そして魔王討伐後は元のお屋敷へ戻っていたが、魔法騎士達によるこの建物の維持の仕事を、仲間の中で最も歩き回っていたであろう彼女に白羽の矢が立ったのだ。

「現在こちらはかつて勇者達が過ごした場所として観光名所となっているのですよ。わたしはその案内人兼清掃員としてここに住み込みで働いているのです」

「そうなんだー、知らなかったよ」

メイドの後に続いて3人は懐かしい本拠地の中を歩いていく。

まず感じたことは、ここはこんなに広かったのかということだった。そもそも普通の家屋よりは広く、しかし魔法で拡張されていたのだからそう思うのはおかしい筈なのだが、それ以上に、

「こんなに人がいないだけで、広く感じるものなんですね」

「歩いたらどこかに誰かしらいた感じだもんね」

「まぁ、それだけ沢山の仲間とここで過ごしたということだ」

この中には今自分たち4人しかいない。かつては勇者と仲間達が過ごしたこの場所に、たった4人。それだけでもう、広く見える錯覚に陥るのには充分であった。

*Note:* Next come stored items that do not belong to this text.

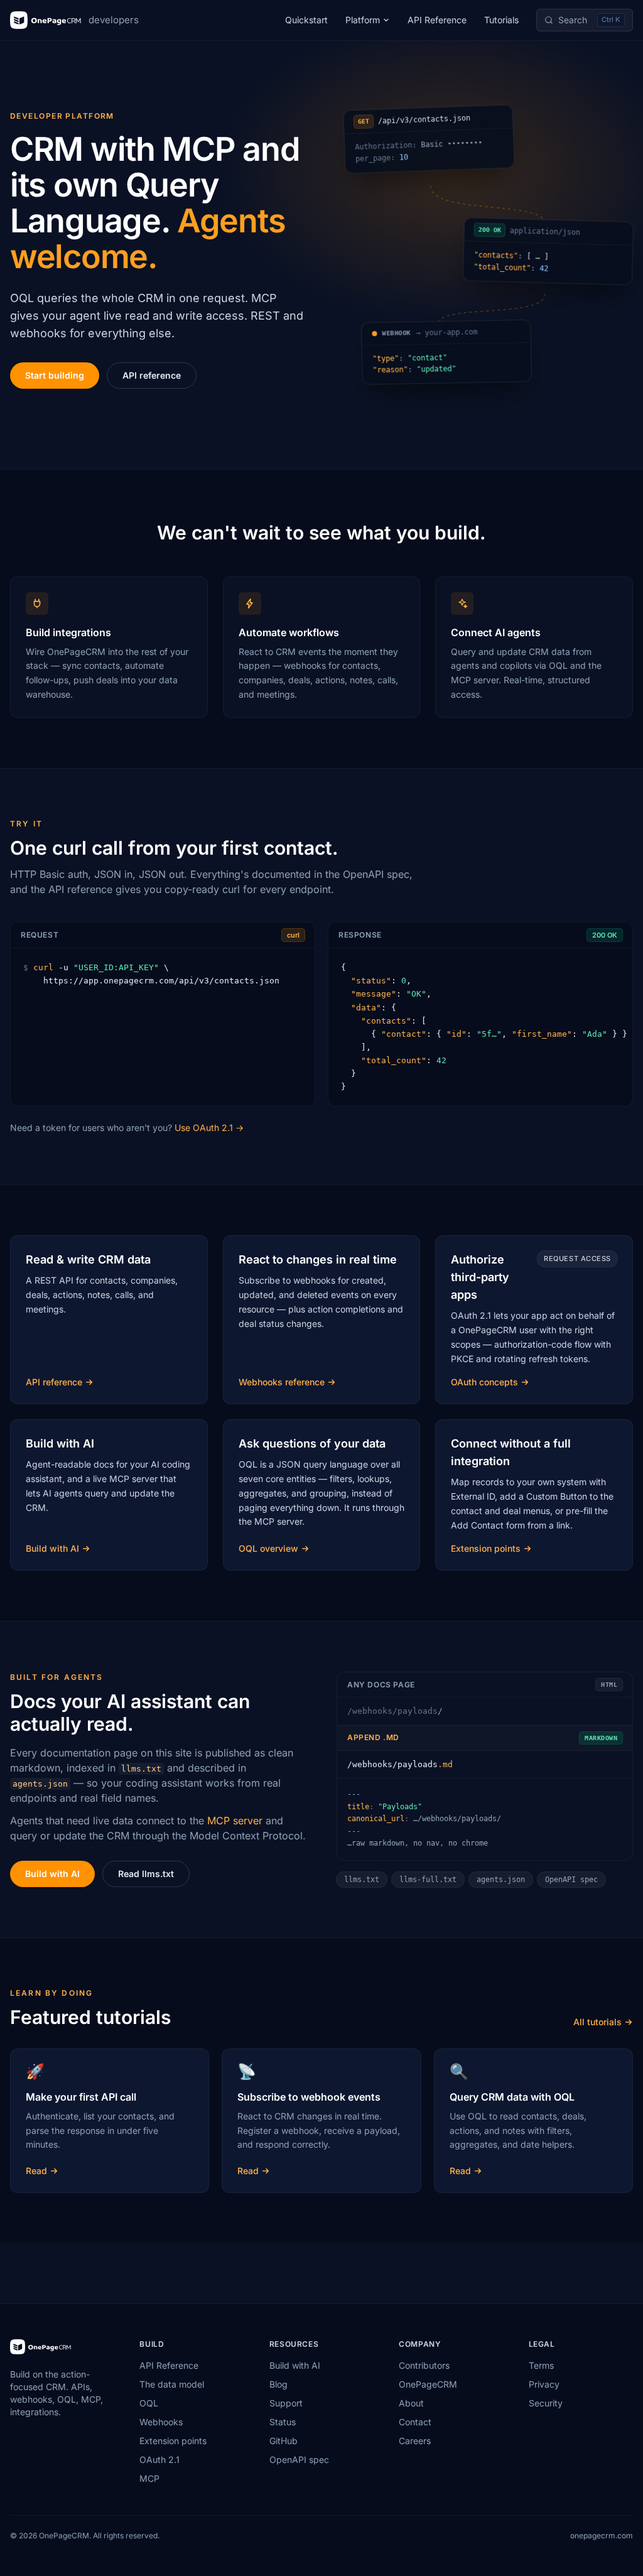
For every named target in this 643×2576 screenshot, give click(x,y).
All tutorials (597, 2021)
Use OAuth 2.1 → (209, 1127)
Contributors (424, 2365)
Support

「あたしとしてはおそうじが楽なので助かるのですけどねー。毎日しなくてもそれほど汚れることもないのですよ」

それはそうだろう、毎日誰かが歩いていた時に比べれば今はメイド1人のみ、使わない部屋だってあるだろう。

……しかし、ここへ来て魔法騎士はある疑問に至っていた。

「頼んだ者であるにも関わらず、今更聞くが……ここには日にどれくらい客が来るんだ?」

対するメイドの答えは、

「ここ最近は来ていないですねー。なにせ一番近い町からもけっこうかかりますですから」

「やはりな……」

魔法騎士の思った通りのものであった。

勇者達の本拠地となったこの建物。元々は名も知らぬ富豪が別荘にする予定だったもので、町からかなり離れた郊外に建てられている。

観光名所としてはいるが、やはり遠さから客の入りは望めていないようだ。

別に入場料を取っている訳ではないので、人が来ないことに問題はあまりないのだが、

「じゃあ毎日ひとりぼっちなの?」

それでメイドは寂しくないのだろうか?

その答えは、

「毎日ではないのですよ、たまにはお客様が来ますし、それによくあの方が来て下さるのですよ」

「あの方、ですか?」

「この辺りをよく行き来しているので、ついでに寄っていると言っていたのですよ」

「あぁ、アイツか」

よく寄ってくれているという仲間のおかげで、問題ではない事が、分かった。



そして、3人が次の場所へ行こうと入口に戻って来て、

「あのさ、あの人がここに寄ってるんならさ、ここで待ってたらまた来るってことじゃない?」

「あ、でもあの方は昨日来てしまったばかりなのですよ。次はいつになるかは分からないのです」

「なら仕方ない、旅の途中で偶然出会うことを祈っておくしかないな」

「それでは、またいずれ」

「はいですよ! あの方が来たら、皆さんのこと話しておくのですよ!」



こうして、3人はかつて過ごした場所を後にした。